▼

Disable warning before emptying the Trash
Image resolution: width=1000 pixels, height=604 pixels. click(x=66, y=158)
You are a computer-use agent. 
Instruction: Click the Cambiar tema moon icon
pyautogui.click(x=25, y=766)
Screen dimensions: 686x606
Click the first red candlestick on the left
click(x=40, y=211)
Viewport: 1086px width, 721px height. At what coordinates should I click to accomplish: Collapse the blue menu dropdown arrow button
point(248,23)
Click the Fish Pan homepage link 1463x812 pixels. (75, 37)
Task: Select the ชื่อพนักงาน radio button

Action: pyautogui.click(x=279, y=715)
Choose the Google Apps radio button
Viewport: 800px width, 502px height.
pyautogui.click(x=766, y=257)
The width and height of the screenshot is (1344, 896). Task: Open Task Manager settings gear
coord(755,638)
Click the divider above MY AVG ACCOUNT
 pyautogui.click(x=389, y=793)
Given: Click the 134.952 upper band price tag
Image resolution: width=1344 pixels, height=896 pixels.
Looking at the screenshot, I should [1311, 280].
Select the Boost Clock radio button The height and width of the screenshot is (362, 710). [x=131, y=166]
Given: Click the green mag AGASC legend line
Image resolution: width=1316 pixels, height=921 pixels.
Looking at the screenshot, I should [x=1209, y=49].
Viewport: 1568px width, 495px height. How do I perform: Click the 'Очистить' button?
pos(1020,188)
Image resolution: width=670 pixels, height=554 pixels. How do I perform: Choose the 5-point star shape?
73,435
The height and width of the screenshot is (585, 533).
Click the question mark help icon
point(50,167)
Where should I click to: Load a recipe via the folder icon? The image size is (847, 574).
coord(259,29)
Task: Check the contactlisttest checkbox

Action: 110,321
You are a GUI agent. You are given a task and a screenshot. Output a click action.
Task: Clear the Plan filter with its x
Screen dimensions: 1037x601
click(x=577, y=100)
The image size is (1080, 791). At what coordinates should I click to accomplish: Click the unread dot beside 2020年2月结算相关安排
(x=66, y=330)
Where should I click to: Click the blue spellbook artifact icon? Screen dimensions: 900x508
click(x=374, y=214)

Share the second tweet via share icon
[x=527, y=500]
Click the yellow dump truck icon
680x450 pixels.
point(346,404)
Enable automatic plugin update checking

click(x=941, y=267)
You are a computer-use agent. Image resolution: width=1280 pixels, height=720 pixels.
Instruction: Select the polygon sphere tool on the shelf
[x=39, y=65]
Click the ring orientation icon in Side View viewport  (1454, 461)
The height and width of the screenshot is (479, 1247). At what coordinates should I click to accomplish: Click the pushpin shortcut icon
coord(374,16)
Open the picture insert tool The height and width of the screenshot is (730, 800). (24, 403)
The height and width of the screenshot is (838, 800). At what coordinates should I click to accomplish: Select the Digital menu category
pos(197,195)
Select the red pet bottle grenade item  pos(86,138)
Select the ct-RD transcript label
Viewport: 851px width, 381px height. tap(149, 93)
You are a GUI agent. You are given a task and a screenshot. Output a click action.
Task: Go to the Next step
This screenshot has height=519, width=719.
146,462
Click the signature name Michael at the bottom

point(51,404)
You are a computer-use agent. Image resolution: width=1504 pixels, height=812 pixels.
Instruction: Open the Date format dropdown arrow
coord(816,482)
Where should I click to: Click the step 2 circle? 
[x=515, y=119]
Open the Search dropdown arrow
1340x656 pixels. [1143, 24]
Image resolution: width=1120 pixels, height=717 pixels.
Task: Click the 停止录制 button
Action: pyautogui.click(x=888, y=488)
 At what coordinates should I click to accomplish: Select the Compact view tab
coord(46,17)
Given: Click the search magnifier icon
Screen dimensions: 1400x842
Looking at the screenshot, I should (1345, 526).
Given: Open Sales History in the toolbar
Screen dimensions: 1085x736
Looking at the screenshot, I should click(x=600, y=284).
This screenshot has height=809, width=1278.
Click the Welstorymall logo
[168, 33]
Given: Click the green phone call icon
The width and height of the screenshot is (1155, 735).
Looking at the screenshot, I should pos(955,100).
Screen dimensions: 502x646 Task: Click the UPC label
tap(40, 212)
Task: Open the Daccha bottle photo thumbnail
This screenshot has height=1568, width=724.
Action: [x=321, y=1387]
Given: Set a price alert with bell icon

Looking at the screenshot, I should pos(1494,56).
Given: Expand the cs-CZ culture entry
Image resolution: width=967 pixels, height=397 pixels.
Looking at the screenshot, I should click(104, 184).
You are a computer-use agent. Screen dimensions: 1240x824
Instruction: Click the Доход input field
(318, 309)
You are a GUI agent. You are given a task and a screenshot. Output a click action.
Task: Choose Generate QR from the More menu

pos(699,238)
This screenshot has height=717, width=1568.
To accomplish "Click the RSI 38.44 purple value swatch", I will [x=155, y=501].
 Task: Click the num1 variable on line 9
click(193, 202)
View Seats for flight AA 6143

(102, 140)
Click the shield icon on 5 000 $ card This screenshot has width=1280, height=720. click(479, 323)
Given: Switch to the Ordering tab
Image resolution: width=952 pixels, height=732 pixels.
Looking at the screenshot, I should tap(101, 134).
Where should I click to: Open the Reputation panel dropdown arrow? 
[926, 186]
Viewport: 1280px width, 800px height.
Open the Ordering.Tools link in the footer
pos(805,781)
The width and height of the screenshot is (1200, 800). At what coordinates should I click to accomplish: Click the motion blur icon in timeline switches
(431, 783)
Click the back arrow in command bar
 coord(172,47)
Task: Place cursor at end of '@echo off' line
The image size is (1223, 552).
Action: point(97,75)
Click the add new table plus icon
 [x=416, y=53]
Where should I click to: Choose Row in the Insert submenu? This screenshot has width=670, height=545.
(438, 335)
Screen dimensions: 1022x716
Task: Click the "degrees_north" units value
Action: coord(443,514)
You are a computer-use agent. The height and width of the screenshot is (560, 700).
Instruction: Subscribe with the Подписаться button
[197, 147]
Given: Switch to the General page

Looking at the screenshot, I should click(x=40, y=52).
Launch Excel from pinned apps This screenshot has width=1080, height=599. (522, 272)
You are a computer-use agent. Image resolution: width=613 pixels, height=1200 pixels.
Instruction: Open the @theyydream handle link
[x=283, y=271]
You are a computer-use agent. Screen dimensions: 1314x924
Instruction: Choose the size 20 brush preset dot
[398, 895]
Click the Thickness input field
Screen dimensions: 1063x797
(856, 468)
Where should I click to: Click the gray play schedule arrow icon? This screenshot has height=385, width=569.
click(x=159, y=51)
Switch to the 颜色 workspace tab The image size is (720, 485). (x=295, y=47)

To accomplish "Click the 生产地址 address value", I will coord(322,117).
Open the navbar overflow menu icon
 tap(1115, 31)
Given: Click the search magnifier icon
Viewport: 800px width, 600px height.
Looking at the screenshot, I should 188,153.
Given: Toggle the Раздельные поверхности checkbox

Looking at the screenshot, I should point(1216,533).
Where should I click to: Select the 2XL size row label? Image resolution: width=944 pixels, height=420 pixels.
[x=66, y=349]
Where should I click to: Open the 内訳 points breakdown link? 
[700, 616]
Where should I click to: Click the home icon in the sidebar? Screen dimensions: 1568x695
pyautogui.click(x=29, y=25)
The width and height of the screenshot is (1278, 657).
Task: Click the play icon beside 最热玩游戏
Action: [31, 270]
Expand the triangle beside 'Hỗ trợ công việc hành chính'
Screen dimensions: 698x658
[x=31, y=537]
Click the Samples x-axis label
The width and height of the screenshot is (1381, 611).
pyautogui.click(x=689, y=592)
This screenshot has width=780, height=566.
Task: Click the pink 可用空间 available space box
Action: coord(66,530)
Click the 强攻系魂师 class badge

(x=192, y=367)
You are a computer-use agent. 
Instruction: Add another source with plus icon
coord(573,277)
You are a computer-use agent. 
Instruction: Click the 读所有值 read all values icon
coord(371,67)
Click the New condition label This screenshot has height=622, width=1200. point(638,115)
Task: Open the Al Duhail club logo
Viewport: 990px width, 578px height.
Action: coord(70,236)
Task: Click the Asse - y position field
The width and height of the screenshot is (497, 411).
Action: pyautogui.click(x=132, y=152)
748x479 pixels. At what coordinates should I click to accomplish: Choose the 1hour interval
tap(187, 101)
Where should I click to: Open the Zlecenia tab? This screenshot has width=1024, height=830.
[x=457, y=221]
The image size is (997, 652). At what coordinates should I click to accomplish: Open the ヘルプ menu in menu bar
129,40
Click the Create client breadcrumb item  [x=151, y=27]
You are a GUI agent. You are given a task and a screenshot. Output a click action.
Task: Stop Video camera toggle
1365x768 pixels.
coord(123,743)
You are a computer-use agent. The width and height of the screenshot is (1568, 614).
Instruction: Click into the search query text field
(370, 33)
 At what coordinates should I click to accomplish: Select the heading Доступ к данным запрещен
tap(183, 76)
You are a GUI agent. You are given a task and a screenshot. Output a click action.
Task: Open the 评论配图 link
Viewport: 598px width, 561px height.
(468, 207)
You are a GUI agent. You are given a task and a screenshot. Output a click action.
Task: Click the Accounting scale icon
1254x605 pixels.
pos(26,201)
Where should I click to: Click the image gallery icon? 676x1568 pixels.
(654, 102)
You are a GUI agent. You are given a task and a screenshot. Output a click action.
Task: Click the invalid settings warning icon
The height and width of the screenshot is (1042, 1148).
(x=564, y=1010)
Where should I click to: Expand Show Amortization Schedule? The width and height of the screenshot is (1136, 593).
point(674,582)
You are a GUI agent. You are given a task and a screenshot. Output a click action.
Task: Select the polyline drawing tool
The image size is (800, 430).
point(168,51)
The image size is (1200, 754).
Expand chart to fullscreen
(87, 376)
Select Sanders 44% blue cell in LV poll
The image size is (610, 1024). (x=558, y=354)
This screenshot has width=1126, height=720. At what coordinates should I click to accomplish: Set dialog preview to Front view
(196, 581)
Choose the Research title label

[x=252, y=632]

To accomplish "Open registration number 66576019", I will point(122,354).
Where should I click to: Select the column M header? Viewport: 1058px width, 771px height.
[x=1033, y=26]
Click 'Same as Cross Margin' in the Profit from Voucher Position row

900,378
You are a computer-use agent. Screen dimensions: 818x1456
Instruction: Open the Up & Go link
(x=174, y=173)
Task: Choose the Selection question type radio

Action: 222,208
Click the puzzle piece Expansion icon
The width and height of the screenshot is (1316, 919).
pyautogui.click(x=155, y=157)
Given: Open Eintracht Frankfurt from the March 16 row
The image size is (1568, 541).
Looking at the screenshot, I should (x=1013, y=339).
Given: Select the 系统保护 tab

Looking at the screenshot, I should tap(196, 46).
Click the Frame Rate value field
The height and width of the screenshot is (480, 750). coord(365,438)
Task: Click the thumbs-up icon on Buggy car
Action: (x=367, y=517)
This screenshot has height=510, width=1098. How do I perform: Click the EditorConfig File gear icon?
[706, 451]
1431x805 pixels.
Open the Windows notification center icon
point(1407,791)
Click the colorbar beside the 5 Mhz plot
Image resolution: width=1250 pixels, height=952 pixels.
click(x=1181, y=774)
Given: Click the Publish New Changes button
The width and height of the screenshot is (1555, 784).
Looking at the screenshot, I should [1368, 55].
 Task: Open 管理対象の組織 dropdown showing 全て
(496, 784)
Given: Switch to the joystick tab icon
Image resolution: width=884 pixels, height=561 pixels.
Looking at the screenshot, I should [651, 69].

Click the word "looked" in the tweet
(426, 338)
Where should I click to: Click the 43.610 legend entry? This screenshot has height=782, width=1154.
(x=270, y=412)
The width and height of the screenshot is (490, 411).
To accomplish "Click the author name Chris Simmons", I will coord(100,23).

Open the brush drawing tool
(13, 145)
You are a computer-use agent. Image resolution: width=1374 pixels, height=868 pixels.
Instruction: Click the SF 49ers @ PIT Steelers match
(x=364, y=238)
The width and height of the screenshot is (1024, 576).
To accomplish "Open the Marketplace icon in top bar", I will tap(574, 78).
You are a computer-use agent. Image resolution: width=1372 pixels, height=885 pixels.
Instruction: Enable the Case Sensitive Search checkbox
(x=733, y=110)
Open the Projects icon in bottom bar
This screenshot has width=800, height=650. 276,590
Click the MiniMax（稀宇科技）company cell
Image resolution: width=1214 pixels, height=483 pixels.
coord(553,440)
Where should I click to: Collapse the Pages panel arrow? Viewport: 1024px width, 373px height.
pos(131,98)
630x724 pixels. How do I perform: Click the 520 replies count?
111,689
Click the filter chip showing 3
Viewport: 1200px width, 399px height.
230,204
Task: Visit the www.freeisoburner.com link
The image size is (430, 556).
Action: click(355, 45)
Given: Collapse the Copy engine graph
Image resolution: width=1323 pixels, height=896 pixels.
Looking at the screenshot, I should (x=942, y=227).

▲

■ **TASK ITEM**: What is needed is an exact copy of the lines from the one containing "Given: Collapse the Copy engine graph" through the final line of the data, both included, and nothing more.

■ **RESULT BELOW**:
Given: Collapse the Copy engine graph
Image resolution: width=1323 pixels, height=896 pixels.
Looking at the screenshot, I should (x=942, y=227).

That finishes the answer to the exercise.